Update the lines from the start of the records through the line containing "(x=1034, y=367)", replacing "Instruction" with "Command" and changing nothing else. Omit the pictures from your answer.

====================

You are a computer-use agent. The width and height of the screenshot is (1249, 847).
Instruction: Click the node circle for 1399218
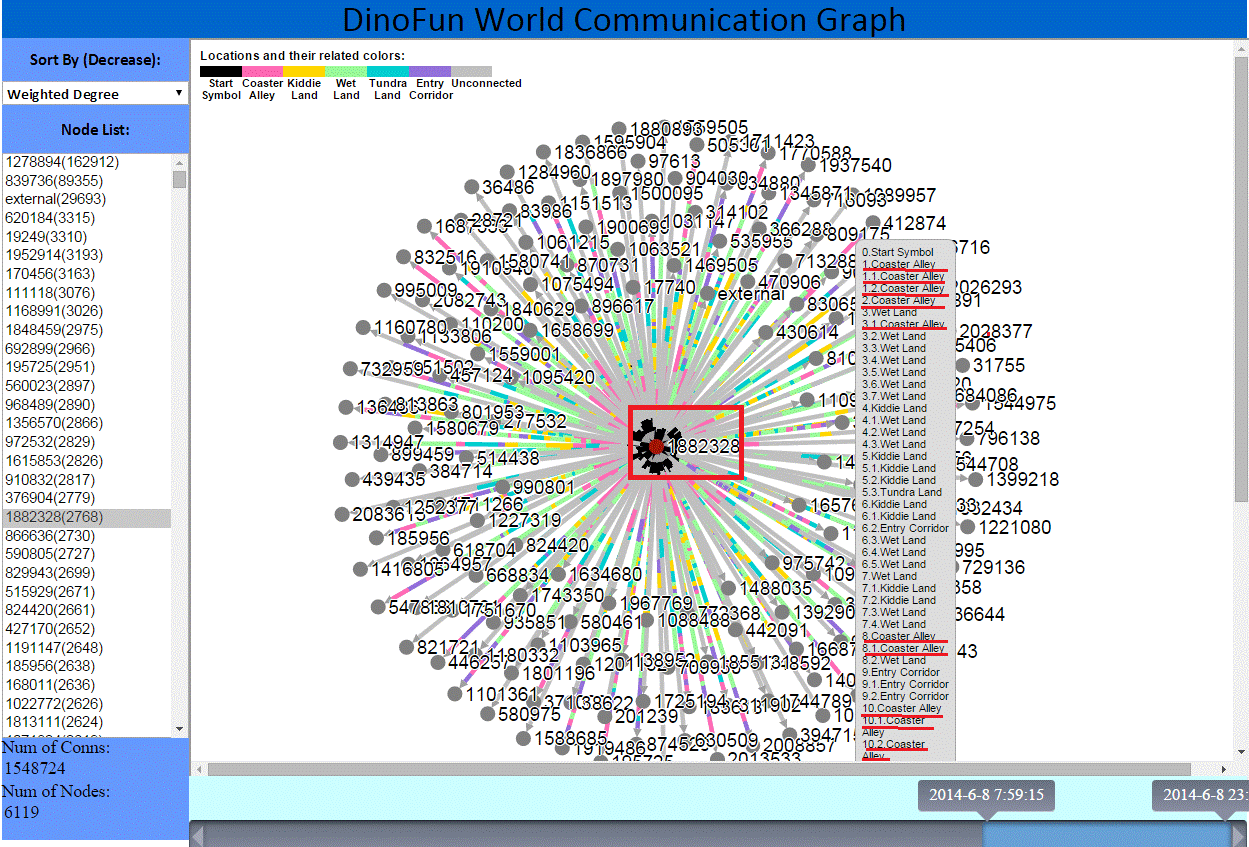pyautogui.click(x=975, y=480)
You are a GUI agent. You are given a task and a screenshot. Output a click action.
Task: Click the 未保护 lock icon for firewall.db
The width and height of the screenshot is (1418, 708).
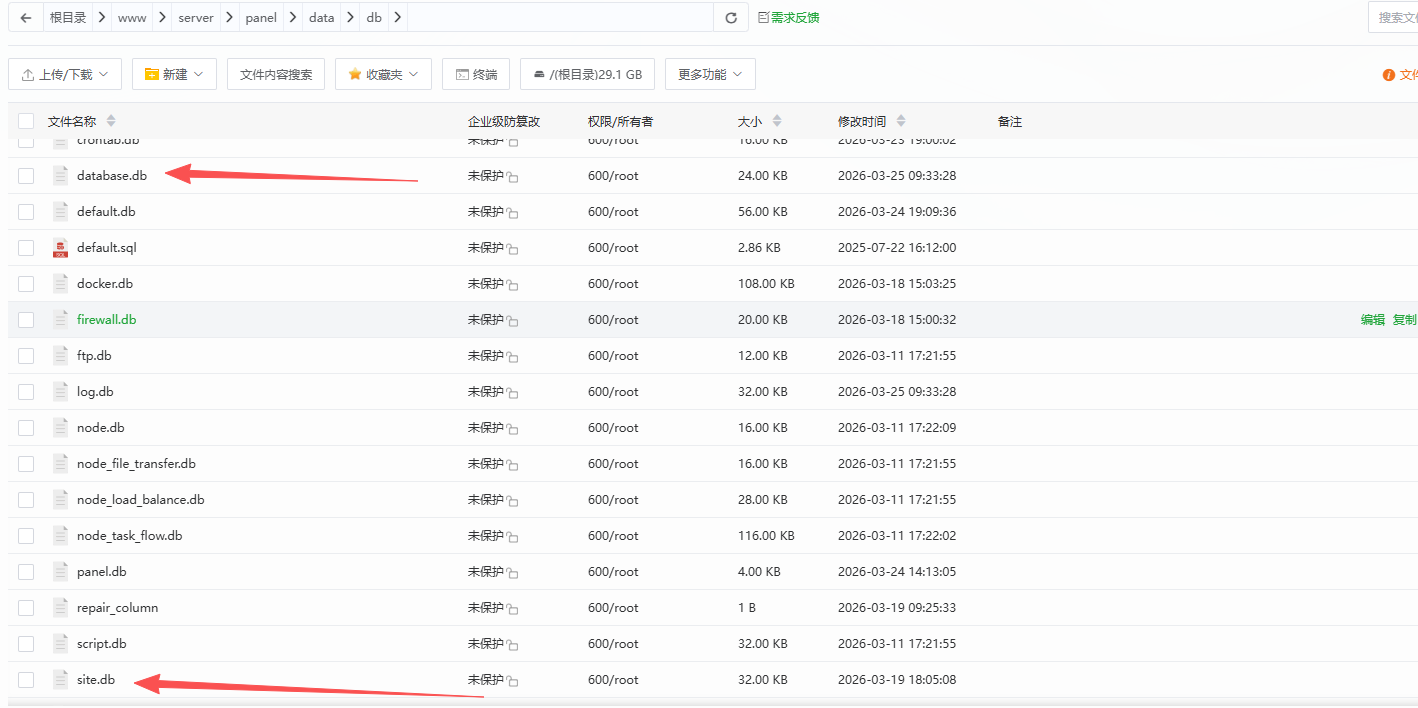coord(511,319)
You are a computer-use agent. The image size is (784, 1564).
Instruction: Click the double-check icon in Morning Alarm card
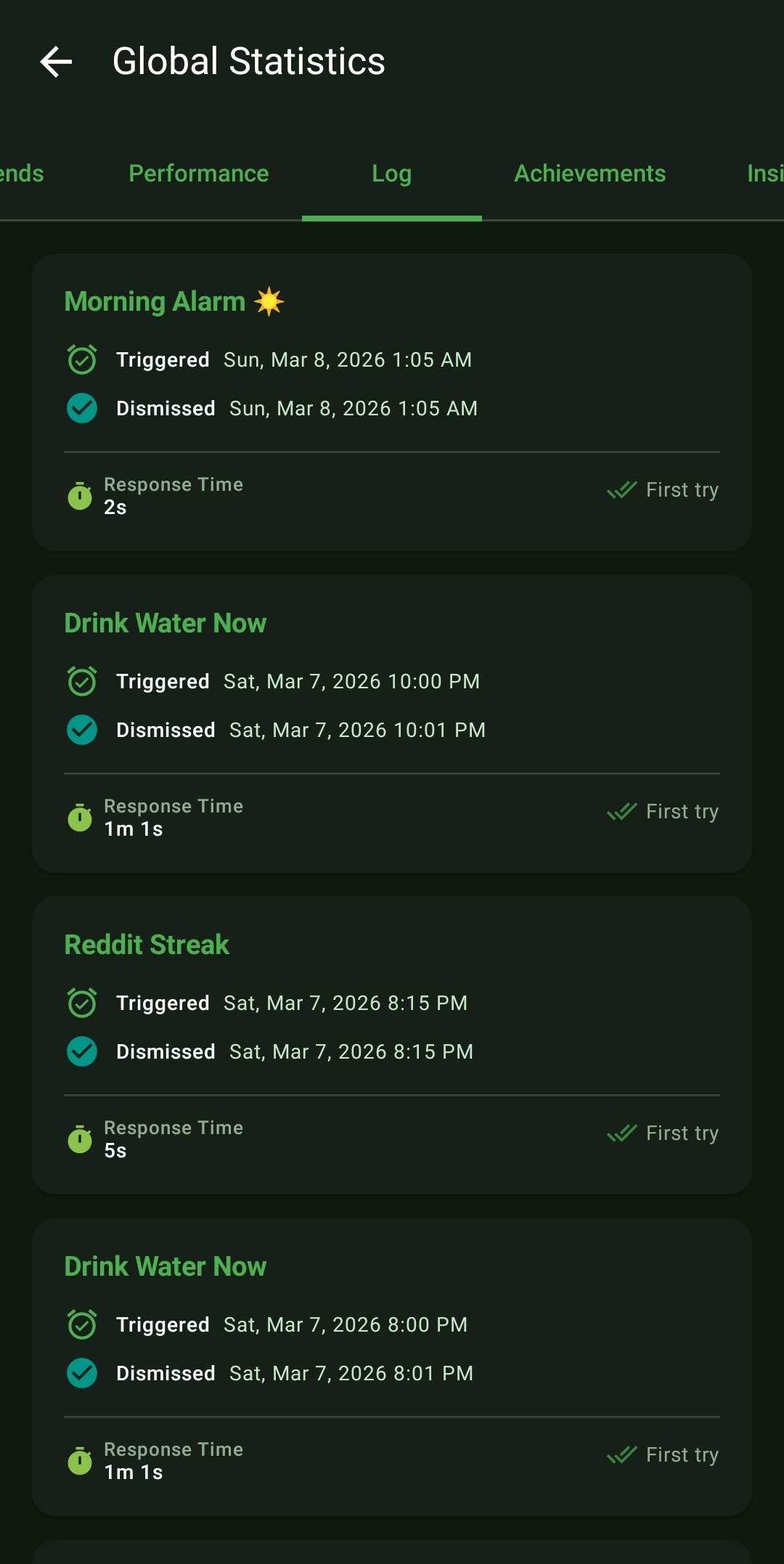621,490
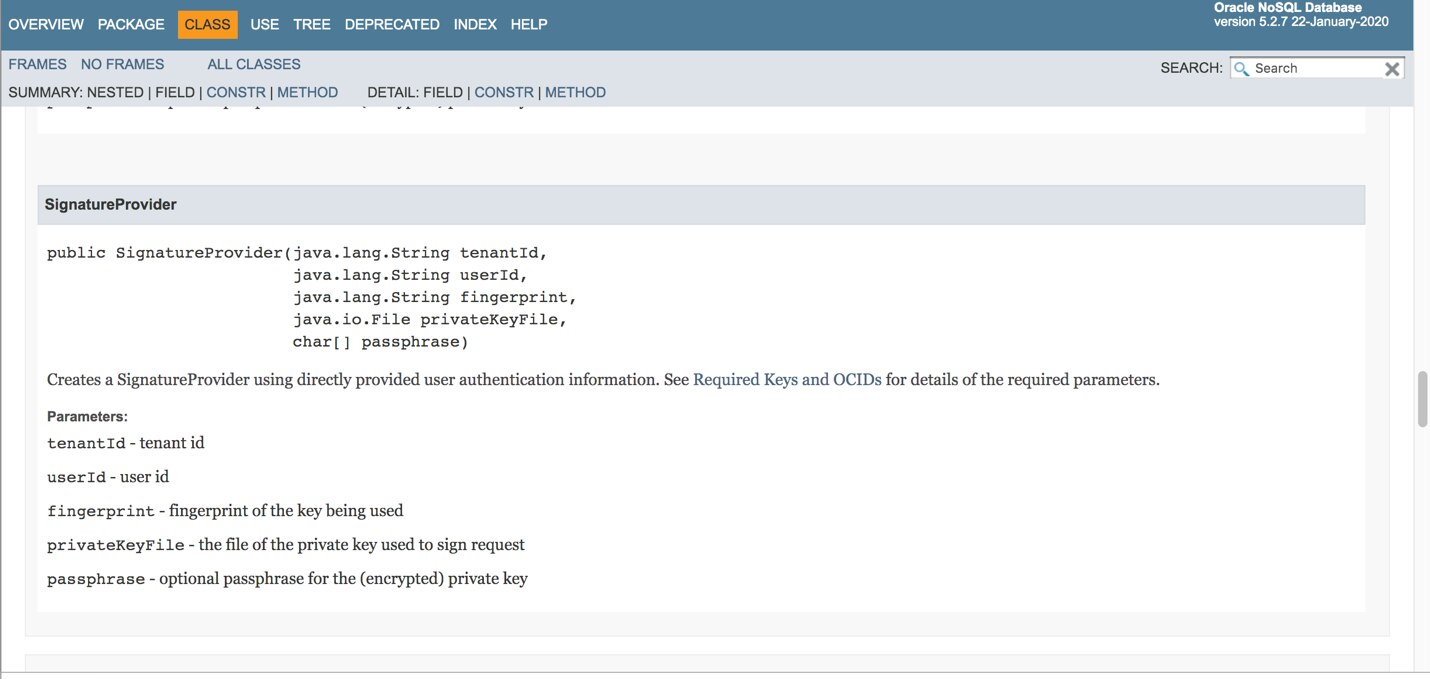Open the USE page for this class
Image resolution: width=1430 pixels, height=679 pixels.
(265, 24)
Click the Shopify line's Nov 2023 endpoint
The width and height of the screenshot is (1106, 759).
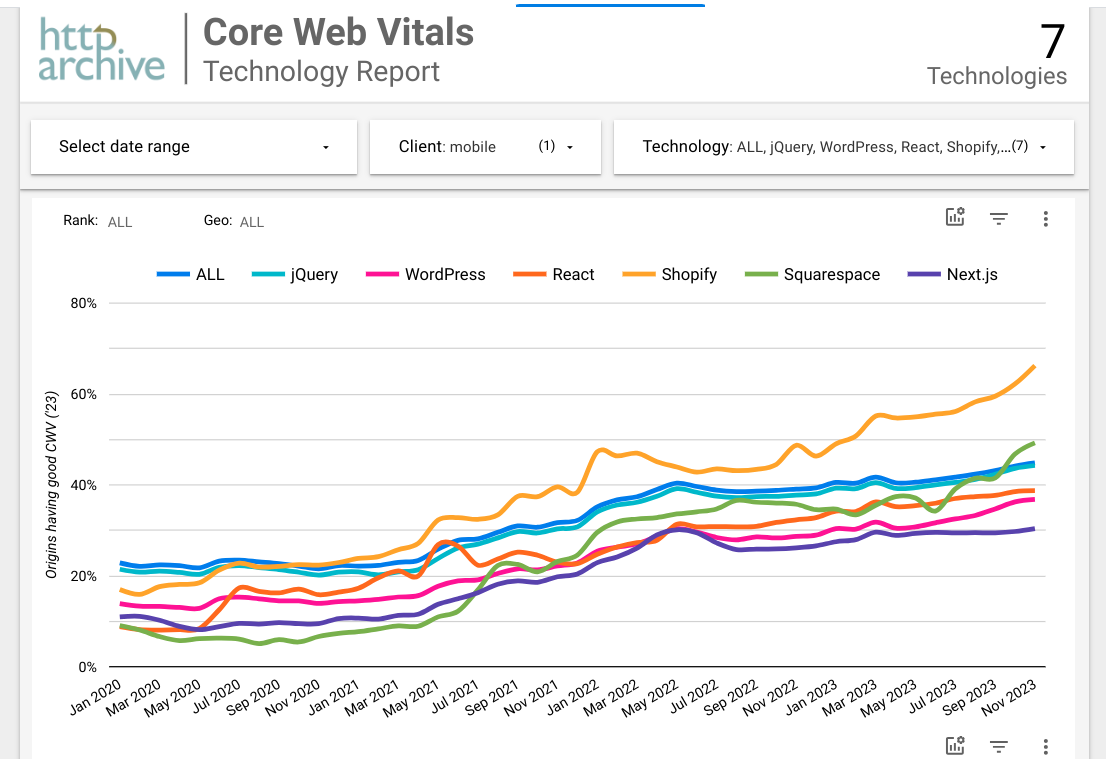(x=1034, y=367)
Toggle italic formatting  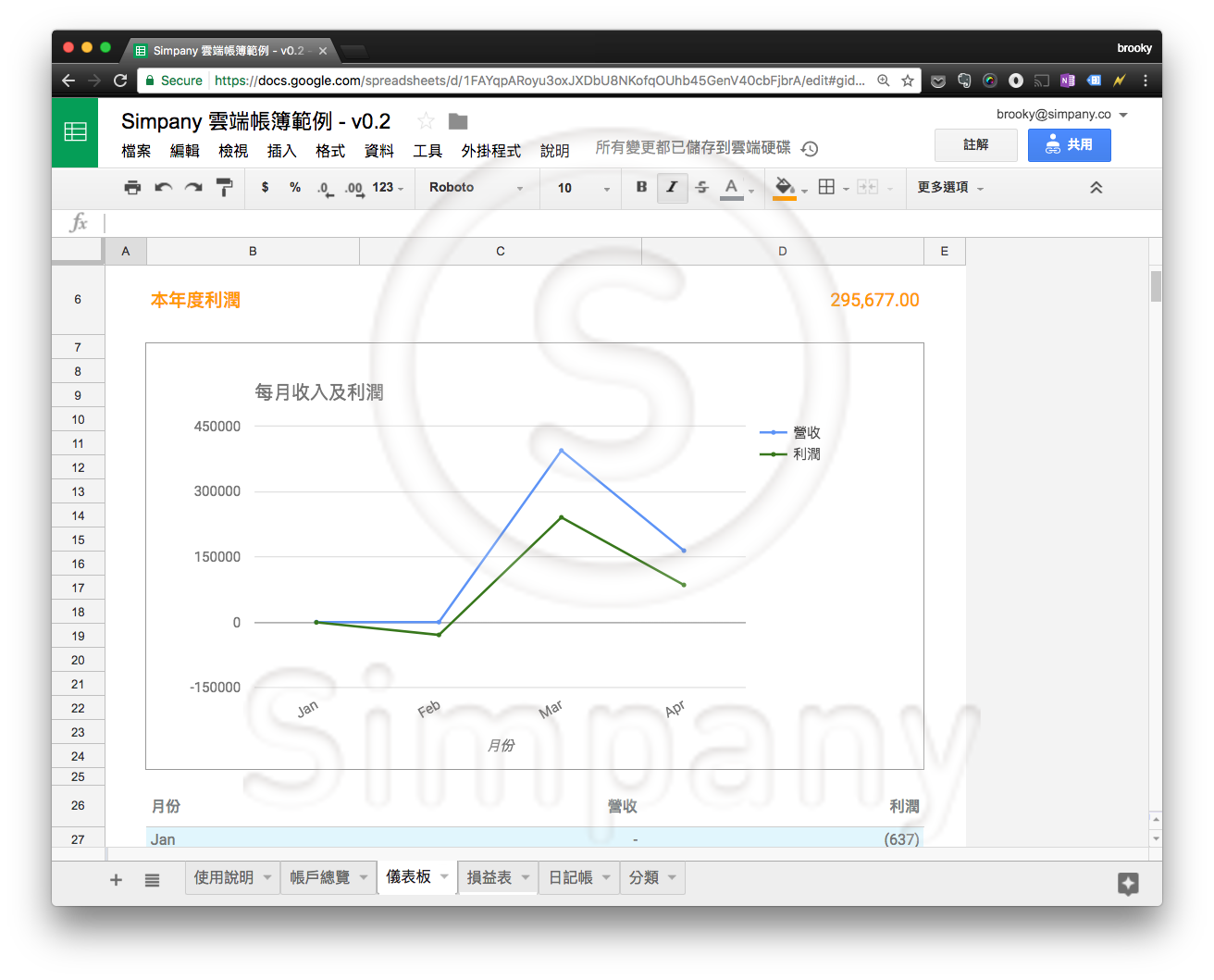click(672, 187)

====================

**RESPONSE TO THE EXERCISE**:
You are a computer-use agent. The width and height of the screenshot is (1249, 847).
Command: Click the node circle for 1399218
pyautogui.click(x=975, y=480)
You are a GUI agent. You are given a task and a screenshot. Output a click action.
Task: Click the 未保护 lock icon for firewall.db
The width and height of the screenshot is (1418, 708).
coord(511,319)
You are a computer-use agent. The image size is (784, 1564).
Command: Click the double-check icon in Morning Alarm card
621,490
Open the USE page for this class
Image resolution: width=1430 pixels, height=679 pixels.
(265, 24)
Click the Shopify line's Nov 2023 endpoint
The width and height of the screenshot is (1106, 759).
(x=1034, y=367)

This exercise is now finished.